Call me an ingrate, but I cannot suppress the comment that Landmark Theatres have finally found a slot for Hou Hsiao-hsien only after the Taiwanese filmmaker made a film in France and in French, and long after he made such masterpieces as Goodbye South, Goodbye and A City of Sadness. It seems par for the course that by this time he would no longer be making masterpieces. Flight of the Red Balloon, opening Friday at the La Jolla Village, evokes Albert Lamorisse’s fey little half-hour fantasy of 1956 (revived just last Christmastime at Landmark’s Ken), not merely evoked in the last three words of the title, but in very intermittent and unintegrated appearances of an actual red balloon, the size and strength of a beach ball, every bit as autonomous as Lamorisse’s, albeit less active and mischievous, more of a voyeur, a watcher, a guardian angel, a ghostly spirit. A Chinese film student in Paris, employed part-time as a nanny to a boy about the same age as the hero of The Red Balloon, overtly references the Lamorisse film by name, and currently happens to be making her own film about balloons. (She herself never sees the autonomous balloon; only the boy does.) Not even this, however, elevates the motif much above irrelevance. The boy’s mother has her hands full of more down-to-earth matters: an absent husband in Montreal, a daughter (by a previous husband) overdue for a visit from Brussels, a troublesome downstairs tenant, a new production at the puppet theater where she voices the characters, in addition to her son’s new nanny. All in all, she’s a bit of a mess; and Juliette Binoche, under a tumbleweed of dyed blond hair, sometimes comes across as overlarge alongside the serenity of the nanny, Song Fang, and inside the placid picture frames of Hou’s regular cinematographer, Mark Lee Ping-bing, a/k/a Ping-bin, a/k/a Pin-bing.

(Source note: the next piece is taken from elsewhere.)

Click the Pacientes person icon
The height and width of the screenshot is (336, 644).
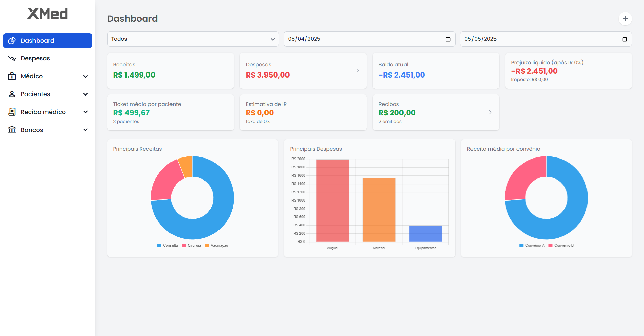(x=12, y=94)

The ingredient of fantasy is, if memory serves, something new for Hou, and just as well it’s no more than a pinch or two. The Parisian setting is of course something new too, but it doesn’t disturb the Eastern eye or the Eastern pace. Hou will remain Hou, wherever he may go. (He also went somewhere new in Café Lumière. Tokyo. An hommage to Ozu in a greater degree than this one is to Lamorisse.) Pacing, it scarcely bears saying, is crucial to him, though not what’s usually meant by that: not fast, breathless, heart-pounding, and the like, but instead commandingly and compellingly slow, so that you become aware of time ticking by, conscious of the immediate moment, undistracted by where you’re headed. The pace of contemplation. And his eye rarely, if ever, fails him. Although the color here might be a shade jaundiced, the camera is forever wandering casually, as if by chance, into the most exquisite compositions, patched together on a vertical plane out of shop windows, doors, street signs, posters, polygons of peeled plaster, etc., or receding in space down the crevasse of a pedestrian passageway. And it can hardly go wrong amid the clutter of the mother’s cramped and lived-in apartment, the mounted masks, the bookshelves, the stacks of CDs and videos, the vases, the wall calendar, the kitchen doorframe, and on and on. Anywhere the camera turns in this place, it will find a Bonnard-like bonanza. There is endless ingenuity in these discoveries, and there’s even a certain type of suspense in the anticipation of the next eye-grabber, an alertness to the unrolling panorama of life. Can this be considered an adequate substitute for action, incident, plot twist, character revelation? Without question it can. More than adequate. That a film engage your interest, one way or another, is a modest enough request, often enough unmet. Outside of the infrequent flights of the red balloon, this one engaged mine continuously.
* * *
Redbelt, also at Landmark’s La Jolla Village (and elsewhere) this Friday, disburses David Mamet’s two cents on the Mixed Martial Arts craze. His first film since Spartan, four years ago, again brims with Spartan machismo. “Control your emotions.” “A man distracted is a man defeated.” “Conquer your fear and you conquer your opponent.” These directives, and others out of the same playbook, issue from a disciple of Brazilian jiu-jitsu (the protean Chiwetel Ejiofor, a crinkle of vulnerability scoring his stoical countenance) in an unadorned storefront gym in South Los Angeles, a man “too pure” to make money, as his business-minded wife grumbles, “too pure” in specific to dirty his hands in the pay-per-view fight racket. “Competition,” he elucidates, “is weakening.” Promotion, he might have added, is demeaning. (The filmmaker, seeking only the honest dollar at the box-office, stands squarely behind him.) An apparently fortuitous intervention in a barroom brawl, saving the bacon of a slumming Hollywood action star (Tim Allen, doing for Mamet what Steve Martin did for him, and vice versa, in The Spanish Prisoner), brings about an upturn in his prospects, an offer of a cushy position as co-producer on a big-budget Iraq War movie. Anyone familiar with Mamet, however, will be on the lookout for the hidden motive, the invisible pattern, the controlling intelligence. Even when there’s none there.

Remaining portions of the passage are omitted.